(MATERIALS PROVIDED):
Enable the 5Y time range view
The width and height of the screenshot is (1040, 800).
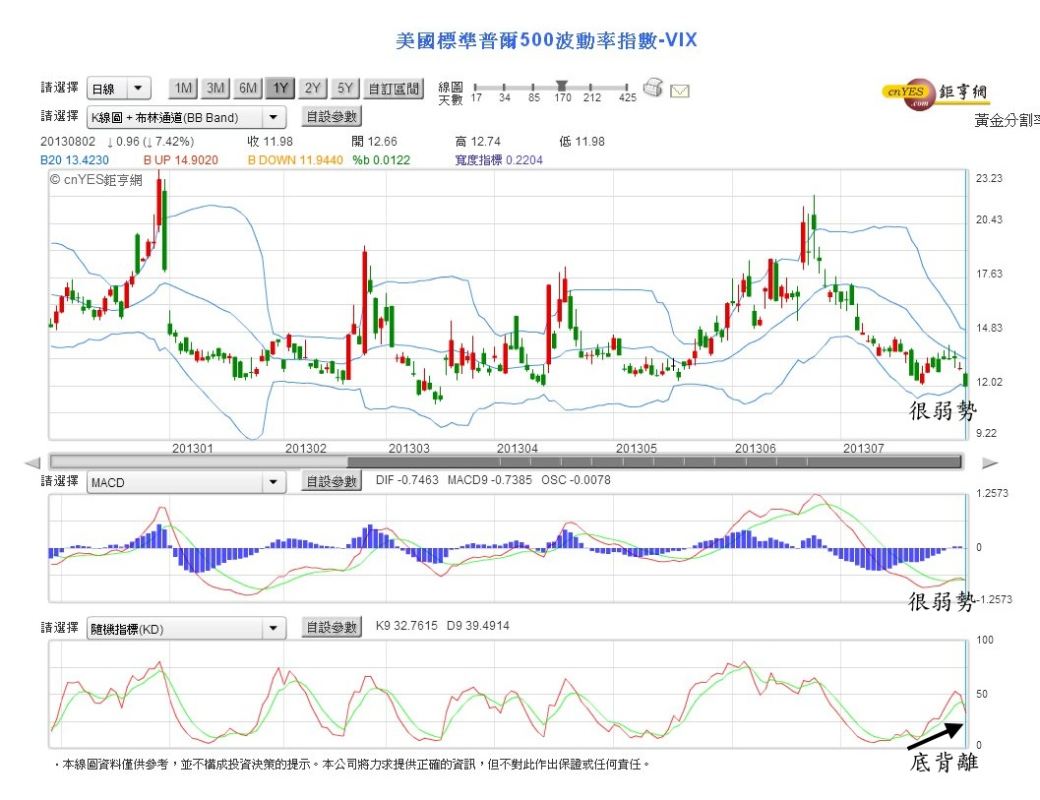click(342, 88)
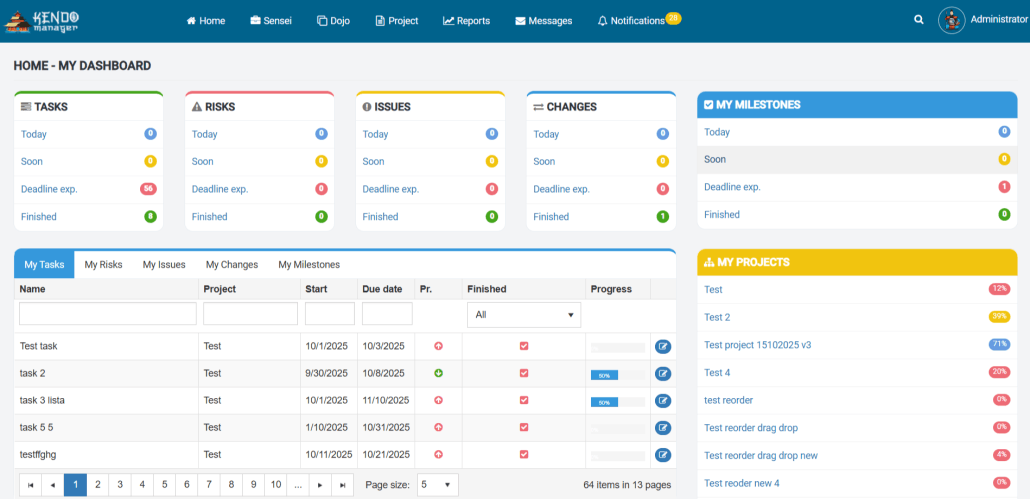Open the Finished filter 'All' dropdown

(x=524, y=315)
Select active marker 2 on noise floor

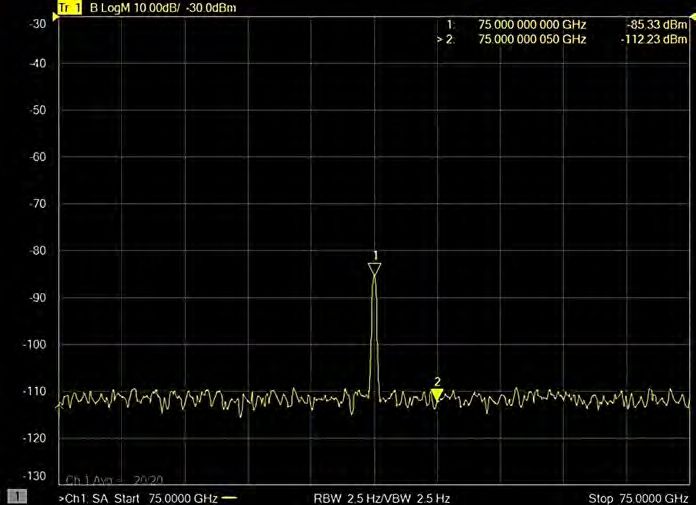pyautogui.click(x=437, y=395)

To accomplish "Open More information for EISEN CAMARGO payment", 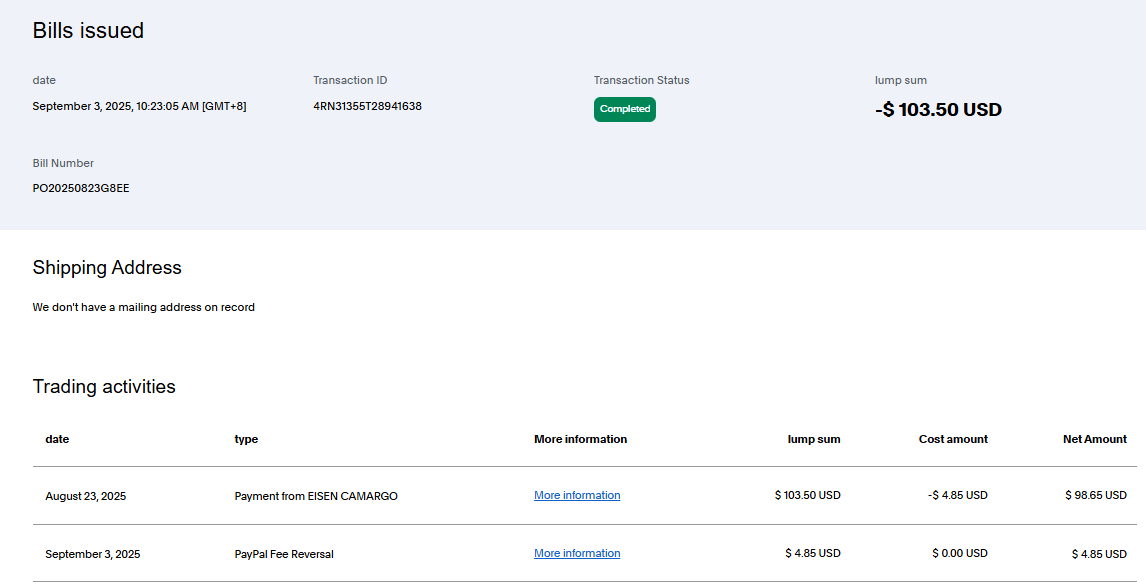I will [x=576, y=495].

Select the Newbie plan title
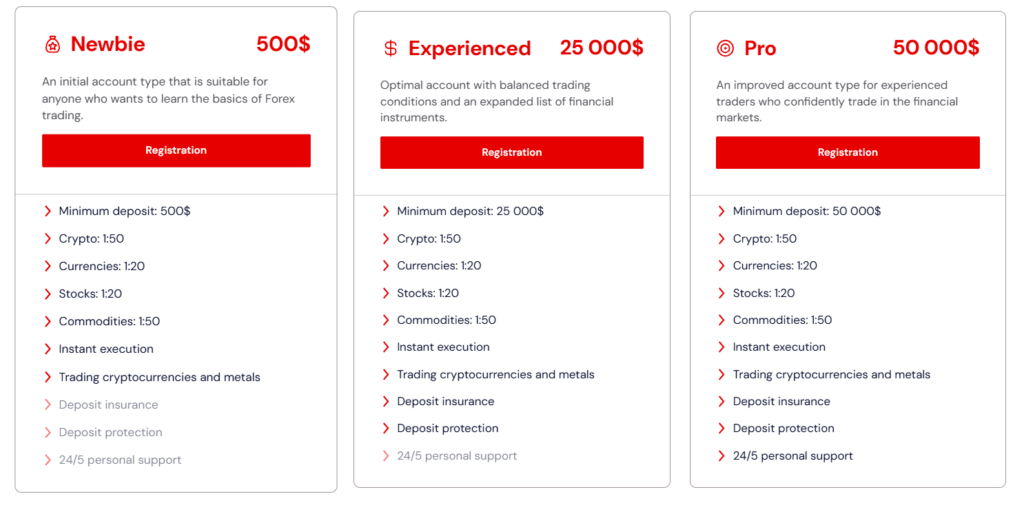pos(108,45)
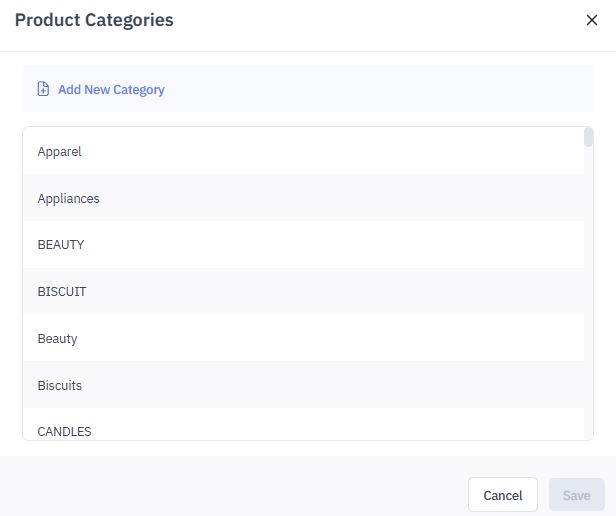Select the Apparel category row
This screenshot has height=516, width=616.
[60, 152]
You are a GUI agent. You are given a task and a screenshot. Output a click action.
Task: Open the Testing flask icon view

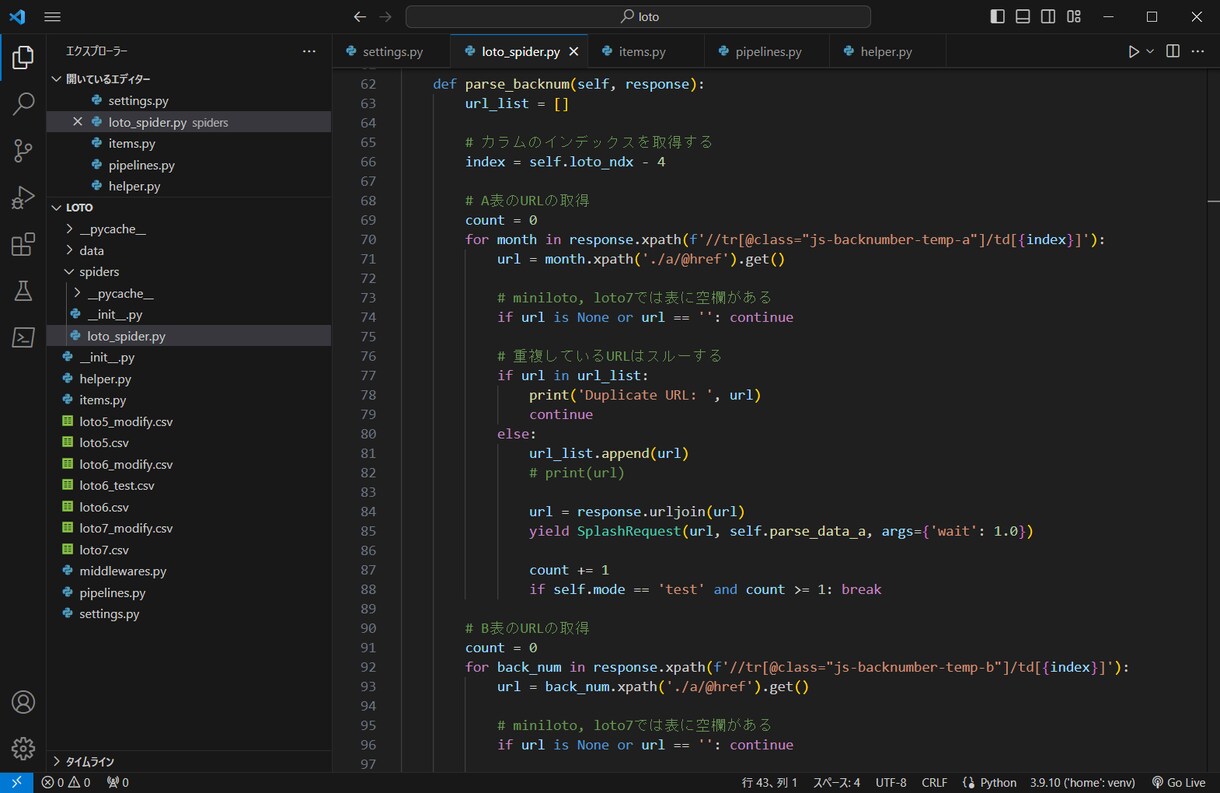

(EXERCISE):
Transcribe, please, the lines from the one holding "Select the Newbie plan title" to the final line of the material, both included, exactly and with no extra lines, and skip the pictures.

(FINAL ANSWER):
Select the Newbie plan title
pos(108,45)
Select the Apparel category row
This screenshot has height=516, width=616.
[60, 152]
You are a GUI agent. You are given a task and a screenshot. Output a click action.
Task: Open the Testing flask icon view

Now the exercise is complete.